Convierte en una lista breve el párrafo del texto sobre los detenidos sin acusación que comienza con «Los familiares aseguran», sin perder sus datos principales.
[Texto proporcionado]
La exigencia de justicia se ha convertido en el centro del reclamo de decenas de familias que aseguran que sus seres queridos permanecen en prisión sin una acusación que justifique mantenerlos privados de libertad.
Entre ellos hay adultos mayores, padres de familia y personas que, según sus familiares, ya no deberían continuar detenidas porque el proceso judicial no ha demostrado de manera suficiente las razones para prolongar su encarcelamiento.
Los familiares aseguran que no buscan privilegios, sino la aplicación imparcial de la ley y el respeto al debido proceso. Su pregunta es sencilla, pero profundamente inquietante: ¿qué haría cualquier ciudadano si quien estuviera tras las rejas fuera su padre, su hermano o un hijo? Para ellos, el silencio institucional y la falta de respuestas alimentan la sensación de que la justicia no se aplica de la misma forma para todos.
El caso también reabre un debate más amplio sobre la independencia del sistema judicial y la posibilidad de que exista una aplicación selectiva de la justicia. Los manifestantes sostienen que, cuando el poder se concentra sin controles efectivos, aumenta el riesgo de que las instituciones dejen de proteger derechos y comiencen a responder a intereses políticos. En ese contexto, la demanda de estas familias trasciende un caso particular y plantea una interrogante que divide al país: ¿la justicia sigue siendo un derecho para todos o se ha convertido en un privilegio para unos pocos?
[/Texto proporcionado]
[Fragmentos del material]
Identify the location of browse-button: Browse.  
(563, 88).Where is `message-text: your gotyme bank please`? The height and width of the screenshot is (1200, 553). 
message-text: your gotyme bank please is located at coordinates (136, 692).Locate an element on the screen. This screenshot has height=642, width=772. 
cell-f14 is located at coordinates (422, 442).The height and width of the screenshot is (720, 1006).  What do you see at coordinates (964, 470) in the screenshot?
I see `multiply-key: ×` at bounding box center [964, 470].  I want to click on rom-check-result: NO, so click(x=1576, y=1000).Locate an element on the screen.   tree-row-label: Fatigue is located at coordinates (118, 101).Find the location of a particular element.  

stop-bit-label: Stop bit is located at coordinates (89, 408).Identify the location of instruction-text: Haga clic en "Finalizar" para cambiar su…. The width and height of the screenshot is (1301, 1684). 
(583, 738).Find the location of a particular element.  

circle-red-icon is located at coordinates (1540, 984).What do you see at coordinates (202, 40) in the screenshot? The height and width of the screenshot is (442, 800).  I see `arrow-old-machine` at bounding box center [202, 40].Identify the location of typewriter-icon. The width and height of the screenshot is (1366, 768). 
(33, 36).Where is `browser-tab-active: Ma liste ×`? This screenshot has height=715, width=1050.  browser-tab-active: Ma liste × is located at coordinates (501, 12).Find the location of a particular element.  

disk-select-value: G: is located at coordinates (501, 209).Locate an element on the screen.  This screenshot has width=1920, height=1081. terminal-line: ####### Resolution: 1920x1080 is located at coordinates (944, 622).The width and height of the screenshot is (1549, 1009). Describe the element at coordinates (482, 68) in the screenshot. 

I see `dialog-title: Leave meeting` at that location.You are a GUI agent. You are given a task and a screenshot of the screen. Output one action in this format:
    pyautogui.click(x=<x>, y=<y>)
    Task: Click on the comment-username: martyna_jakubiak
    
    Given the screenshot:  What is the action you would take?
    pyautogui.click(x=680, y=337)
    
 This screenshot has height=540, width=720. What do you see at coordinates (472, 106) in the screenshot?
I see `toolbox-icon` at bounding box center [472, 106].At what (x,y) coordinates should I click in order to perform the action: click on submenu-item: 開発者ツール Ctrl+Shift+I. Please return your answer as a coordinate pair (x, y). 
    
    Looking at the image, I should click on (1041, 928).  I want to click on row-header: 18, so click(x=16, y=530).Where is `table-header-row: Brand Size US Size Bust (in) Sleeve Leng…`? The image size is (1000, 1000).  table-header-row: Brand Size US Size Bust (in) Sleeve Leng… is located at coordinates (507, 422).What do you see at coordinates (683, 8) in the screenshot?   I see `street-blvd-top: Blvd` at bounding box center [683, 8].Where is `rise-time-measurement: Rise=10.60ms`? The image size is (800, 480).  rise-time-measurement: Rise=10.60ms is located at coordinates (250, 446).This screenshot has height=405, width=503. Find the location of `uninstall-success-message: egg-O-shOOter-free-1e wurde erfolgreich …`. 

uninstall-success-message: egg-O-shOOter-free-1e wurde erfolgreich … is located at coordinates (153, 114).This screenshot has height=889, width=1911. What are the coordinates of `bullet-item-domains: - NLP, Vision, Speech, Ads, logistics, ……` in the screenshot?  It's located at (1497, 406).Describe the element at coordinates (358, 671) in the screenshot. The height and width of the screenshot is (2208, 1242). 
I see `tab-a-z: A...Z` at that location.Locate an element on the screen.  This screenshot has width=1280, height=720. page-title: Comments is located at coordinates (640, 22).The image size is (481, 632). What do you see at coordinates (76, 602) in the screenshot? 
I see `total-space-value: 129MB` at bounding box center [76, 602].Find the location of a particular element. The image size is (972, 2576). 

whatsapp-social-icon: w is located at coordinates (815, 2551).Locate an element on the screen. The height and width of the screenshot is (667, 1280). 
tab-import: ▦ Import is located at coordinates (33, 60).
[/Fragmentos del material]
◆ **Resultado**:
- Los familiares no buscan privilegios. Piden que la ley se aplique de forma imparcial y que se respete el debido proceso.
- Preguntan qué haría cualquier ciudadano si su padre, su hermano o un hijo estuviera tras las rejas.
- Para ellos, el silencio institucional y la falta de respuestas alimentan la sensación de que la justicia no se aplica igual para todos.